Speaking as he departed from Paris to visit French troops dispatched to Romania in response to Russia's invasion of Ukraine, Macron said that "the months ahead will be difficult" but called for people to back him in the name of "the higher national interest" and "common sense".

A strong showing by the left-wing NUPES (Nouvelle Union Populaire, Écologique et Sociale) coalition and gains by the far right made it likely that Macron's Ensemble ("Together") alliance could lose dozens of National Assembly seats in the second round of voting next Sunday.
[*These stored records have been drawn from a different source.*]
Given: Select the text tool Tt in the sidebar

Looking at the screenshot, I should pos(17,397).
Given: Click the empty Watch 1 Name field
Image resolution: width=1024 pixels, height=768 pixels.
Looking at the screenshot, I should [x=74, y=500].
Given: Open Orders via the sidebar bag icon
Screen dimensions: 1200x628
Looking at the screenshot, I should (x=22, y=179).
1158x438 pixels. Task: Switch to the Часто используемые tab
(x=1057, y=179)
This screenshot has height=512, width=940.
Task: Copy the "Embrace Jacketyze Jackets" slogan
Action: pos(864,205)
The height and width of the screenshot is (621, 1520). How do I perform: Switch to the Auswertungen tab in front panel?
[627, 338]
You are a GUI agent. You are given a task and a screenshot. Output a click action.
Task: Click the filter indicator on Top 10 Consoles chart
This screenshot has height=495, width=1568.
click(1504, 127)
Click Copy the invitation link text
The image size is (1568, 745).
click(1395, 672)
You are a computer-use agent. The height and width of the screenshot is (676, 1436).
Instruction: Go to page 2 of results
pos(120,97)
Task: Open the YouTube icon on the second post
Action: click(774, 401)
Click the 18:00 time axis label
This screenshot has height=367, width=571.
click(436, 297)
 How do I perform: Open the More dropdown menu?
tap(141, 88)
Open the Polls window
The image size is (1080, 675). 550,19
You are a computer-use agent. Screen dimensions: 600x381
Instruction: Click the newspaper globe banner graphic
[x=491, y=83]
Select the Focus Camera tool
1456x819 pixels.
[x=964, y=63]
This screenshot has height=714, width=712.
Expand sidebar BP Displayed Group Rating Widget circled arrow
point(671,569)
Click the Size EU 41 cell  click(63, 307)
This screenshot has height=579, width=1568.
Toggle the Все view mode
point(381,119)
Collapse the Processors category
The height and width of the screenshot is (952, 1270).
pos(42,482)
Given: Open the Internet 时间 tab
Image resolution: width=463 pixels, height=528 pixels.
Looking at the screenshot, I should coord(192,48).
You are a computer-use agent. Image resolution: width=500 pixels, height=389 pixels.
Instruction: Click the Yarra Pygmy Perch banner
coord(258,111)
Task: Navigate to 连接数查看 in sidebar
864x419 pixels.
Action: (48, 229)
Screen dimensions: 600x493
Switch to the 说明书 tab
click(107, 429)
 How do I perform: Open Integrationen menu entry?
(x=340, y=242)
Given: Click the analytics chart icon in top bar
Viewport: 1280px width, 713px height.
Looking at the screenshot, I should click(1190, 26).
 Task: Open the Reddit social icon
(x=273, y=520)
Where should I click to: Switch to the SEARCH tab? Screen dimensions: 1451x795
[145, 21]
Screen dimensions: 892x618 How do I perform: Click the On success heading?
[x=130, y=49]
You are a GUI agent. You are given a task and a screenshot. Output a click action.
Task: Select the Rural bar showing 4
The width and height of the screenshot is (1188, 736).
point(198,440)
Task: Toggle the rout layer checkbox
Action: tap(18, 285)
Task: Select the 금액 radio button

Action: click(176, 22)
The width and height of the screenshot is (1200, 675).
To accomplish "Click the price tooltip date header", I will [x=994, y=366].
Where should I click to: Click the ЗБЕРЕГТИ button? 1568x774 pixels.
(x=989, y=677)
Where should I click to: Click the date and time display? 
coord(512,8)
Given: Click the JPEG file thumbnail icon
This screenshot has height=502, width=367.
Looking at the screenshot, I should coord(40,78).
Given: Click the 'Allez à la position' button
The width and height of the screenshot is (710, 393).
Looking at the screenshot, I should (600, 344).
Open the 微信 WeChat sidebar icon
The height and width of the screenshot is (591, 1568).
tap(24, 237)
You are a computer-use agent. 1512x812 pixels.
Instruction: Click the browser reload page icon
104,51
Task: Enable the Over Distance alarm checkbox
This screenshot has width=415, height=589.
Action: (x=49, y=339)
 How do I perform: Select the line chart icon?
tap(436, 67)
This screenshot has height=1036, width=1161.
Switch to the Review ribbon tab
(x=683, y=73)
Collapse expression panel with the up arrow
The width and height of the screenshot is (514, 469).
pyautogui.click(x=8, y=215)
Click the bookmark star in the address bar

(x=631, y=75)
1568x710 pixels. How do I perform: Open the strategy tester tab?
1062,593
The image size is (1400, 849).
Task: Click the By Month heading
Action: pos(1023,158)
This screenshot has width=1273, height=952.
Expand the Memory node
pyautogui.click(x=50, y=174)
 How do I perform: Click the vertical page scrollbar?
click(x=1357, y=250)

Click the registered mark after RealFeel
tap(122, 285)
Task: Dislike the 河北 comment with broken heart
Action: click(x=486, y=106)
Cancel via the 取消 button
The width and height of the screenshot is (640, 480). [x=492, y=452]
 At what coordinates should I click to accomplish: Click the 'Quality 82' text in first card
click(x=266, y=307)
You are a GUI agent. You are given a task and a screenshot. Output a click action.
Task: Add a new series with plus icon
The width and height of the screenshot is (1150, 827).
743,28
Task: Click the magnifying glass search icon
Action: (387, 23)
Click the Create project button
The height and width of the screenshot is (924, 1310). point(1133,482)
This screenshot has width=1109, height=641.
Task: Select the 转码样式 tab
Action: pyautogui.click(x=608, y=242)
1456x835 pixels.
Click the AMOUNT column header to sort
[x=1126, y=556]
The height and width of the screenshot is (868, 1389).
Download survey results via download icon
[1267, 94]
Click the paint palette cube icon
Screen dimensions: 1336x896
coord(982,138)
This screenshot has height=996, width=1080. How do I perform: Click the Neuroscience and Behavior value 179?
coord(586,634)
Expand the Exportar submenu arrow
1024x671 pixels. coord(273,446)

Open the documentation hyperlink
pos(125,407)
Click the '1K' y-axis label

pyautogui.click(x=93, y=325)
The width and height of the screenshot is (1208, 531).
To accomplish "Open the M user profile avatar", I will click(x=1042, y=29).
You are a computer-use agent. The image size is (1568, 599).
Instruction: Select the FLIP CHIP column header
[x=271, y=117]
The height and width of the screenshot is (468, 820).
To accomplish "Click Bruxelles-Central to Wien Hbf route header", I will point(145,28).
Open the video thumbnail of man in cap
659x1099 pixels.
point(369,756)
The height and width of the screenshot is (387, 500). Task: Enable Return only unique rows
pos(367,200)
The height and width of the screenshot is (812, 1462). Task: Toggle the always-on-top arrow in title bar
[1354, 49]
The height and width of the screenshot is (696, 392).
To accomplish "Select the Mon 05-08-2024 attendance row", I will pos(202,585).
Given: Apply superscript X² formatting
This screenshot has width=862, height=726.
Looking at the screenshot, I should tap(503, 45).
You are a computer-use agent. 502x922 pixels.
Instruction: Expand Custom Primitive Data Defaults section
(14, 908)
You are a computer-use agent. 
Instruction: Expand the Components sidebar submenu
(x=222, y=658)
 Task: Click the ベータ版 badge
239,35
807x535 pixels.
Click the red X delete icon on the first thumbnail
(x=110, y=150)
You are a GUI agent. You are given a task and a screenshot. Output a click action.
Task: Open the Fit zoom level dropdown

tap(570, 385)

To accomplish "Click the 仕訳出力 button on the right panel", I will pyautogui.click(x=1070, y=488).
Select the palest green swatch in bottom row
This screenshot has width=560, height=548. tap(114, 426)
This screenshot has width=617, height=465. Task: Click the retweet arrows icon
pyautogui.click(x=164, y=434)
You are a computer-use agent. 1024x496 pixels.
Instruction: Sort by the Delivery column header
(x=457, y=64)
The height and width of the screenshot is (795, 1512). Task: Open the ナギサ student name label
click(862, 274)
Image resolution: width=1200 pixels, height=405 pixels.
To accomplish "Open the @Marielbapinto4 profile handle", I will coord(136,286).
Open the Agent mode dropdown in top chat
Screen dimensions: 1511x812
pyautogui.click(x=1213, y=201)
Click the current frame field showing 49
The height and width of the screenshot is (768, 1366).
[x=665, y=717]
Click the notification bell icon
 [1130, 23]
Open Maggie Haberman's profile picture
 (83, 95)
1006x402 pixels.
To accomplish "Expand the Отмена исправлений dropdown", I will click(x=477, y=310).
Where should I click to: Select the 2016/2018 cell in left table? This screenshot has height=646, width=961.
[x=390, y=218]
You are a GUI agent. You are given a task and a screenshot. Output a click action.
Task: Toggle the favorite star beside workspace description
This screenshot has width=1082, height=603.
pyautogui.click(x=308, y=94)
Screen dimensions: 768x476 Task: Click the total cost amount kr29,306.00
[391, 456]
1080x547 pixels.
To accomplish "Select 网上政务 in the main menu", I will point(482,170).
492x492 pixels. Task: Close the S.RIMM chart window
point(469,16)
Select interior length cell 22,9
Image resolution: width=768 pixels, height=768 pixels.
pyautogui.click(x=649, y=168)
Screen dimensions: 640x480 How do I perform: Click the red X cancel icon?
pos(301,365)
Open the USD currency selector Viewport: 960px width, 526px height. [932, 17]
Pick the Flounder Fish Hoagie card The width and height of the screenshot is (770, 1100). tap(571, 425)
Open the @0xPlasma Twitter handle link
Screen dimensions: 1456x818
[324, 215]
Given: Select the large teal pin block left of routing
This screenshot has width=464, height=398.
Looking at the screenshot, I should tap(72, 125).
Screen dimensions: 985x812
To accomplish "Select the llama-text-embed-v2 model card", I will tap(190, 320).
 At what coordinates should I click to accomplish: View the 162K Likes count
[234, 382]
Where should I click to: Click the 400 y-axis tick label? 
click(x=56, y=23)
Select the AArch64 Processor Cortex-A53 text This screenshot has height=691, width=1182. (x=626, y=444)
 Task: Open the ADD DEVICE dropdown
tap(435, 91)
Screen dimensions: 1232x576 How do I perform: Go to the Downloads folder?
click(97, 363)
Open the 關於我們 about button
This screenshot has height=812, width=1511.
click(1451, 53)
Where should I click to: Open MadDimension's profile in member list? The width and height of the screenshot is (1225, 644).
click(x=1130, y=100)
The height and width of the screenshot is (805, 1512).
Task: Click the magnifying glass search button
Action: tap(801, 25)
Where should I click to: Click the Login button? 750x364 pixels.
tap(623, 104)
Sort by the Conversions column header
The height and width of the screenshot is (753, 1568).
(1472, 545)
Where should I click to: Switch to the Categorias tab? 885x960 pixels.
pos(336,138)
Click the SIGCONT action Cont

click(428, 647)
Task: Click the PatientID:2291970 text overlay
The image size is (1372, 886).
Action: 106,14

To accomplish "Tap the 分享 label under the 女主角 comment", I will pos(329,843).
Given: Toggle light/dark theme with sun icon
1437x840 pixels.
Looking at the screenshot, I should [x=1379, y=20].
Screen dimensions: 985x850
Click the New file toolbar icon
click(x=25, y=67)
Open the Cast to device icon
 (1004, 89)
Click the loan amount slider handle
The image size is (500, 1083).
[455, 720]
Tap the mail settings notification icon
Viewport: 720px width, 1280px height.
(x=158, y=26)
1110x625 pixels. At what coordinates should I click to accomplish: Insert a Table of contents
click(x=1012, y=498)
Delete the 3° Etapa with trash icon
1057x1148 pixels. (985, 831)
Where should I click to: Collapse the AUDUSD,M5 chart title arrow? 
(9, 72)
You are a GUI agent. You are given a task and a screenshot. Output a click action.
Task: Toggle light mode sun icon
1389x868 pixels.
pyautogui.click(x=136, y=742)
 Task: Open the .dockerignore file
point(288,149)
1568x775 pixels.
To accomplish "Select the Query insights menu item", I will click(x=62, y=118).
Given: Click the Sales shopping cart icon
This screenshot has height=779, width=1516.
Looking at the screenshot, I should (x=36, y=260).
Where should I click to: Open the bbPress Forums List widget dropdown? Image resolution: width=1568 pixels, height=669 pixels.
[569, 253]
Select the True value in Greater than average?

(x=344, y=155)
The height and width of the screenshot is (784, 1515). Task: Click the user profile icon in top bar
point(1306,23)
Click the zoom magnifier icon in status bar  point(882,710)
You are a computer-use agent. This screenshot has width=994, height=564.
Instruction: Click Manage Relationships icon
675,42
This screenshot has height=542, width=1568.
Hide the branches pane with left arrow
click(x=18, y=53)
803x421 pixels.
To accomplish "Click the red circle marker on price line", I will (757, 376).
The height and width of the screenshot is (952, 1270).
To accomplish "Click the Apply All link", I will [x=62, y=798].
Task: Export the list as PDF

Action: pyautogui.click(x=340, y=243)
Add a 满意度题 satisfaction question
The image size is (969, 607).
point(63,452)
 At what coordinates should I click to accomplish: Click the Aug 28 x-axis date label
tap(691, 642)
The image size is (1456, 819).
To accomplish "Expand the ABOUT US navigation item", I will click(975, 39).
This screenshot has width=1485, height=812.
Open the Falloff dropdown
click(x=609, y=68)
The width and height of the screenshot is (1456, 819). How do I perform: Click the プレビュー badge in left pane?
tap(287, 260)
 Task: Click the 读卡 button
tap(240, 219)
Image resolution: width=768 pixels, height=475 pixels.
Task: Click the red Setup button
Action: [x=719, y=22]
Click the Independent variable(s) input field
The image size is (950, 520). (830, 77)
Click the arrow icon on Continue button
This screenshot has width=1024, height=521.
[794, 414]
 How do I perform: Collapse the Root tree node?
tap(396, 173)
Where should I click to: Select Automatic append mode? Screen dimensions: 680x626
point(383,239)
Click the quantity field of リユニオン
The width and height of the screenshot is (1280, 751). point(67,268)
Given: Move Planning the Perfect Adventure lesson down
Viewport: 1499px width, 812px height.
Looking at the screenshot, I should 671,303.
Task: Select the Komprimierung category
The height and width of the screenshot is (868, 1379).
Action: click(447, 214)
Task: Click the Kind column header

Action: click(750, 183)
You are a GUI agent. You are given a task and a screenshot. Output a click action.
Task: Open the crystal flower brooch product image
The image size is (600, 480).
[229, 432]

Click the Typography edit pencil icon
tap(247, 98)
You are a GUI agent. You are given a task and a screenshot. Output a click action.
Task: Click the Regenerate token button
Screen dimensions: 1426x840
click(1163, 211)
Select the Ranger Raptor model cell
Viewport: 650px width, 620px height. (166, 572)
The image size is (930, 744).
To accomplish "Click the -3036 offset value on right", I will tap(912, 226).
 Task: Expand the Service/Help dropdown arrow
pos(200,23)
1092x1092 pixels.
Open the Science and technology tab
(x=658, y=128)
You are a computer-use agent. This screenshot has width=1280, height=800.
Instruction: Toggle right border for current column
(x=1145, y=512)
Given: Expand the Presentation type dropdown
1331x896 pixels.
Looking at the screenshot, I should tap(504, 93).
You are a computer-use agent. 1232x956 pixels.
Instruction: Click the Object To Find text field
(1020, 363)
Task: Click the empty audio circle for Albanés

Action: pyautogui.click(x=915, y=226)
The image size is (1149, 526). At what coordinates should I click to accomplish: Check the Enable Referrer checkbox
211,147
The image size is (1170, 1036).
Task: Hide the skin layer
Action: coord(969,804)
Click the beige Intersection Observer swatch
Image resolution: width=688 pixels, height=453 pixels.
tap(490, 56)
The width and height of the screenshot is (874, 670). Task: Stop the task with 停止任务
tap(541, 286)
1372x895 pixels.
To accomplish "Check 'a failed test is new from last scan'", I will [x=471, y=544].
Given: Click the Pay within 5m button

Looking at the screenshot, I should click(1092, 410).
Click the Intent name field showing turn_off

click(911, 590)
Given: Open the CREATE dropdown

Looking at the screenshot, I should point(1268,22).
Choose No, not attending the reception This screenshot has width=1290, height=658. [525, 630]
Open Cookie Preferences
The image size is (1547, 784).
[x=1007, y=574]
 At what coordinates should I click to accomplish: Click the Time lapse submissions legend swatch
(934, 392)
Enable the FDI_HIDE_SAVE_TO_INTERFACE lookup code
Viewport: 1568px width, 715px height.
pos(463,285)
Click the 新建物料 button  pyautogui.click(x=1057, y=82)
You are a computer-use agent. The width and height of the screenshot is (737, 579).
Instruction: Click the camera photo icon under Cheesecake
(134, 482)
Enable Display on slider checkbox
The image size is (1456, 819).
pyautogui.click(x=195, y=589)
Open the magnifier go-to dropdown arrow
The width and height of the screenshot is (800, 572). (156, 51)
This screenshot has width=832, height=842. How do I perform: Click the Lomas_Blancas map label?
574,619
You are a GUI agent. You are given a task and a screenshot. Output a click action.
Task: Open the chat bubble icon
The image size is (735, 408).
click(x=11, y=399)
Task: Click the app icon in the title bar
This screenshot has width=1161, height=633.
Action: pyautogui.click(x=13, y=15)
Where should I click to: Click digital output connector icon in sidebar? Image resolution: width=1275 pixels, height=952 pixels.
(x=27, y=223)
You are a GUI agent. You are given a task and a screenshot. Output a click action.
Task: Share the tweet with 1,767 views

"Emmanuel Macron has planned a trip abroad for three days ... after anaesthetising the campaign by refusing any debate, he saw the second round as a done deal," Jean-Luc Mélenchon, leader of the NUPES coalition, told Le Parisien daily.

The incumbent had already been charged by opponents with sitting out April's presidential vote, bringing home a solid but unspectacular win against far-right Rassemblement National ("National Rally" or RN) chief Marine Le Pen.

Appearing to bet on a similar strategy in this month's parliamentary polls, Macron's Ensemble ("Together") alliance suffered in Sunday's first round while NUPES and the far right made gains.

Based on Sunday's results, Macron and his allies could emerge with 255-295 parliamentary seats, polling firms projected, well below the 345 they currently hold.

Should Macron fail to win the 289 seats that would give him an absolute majority, he would need to win over right-wing opponents such as the conservative Les Républicains for every legislative vote.

>> Read more: Will ‘drifting’ Macron need conservatives to save his majority?

"In these troubled times, the choice you have to make this Sunday is more crucial than ever," Macron said Tuesday, calling on both people who voted for other candidates and who abstained to rally behind him.

While the electoral campaign has been dominated by inflation and other economic impacts of the war in Ukraine, the left is also trying to make it a referendum on Macron's plans to raise the minimum retirement age to 65 as part of a pensions overhaul.

But all sides have struggled to get voters excited about the polls, with just 47.5 percent turning out on Sunday, the lowest ever in first-round parliamentary elections.

Since reforms to the electoral calendar in the early 2000s, interest in the legislative vote – which follows on the heels of the presidential poll – has dwindled, as it has always given the head of state a handy majority.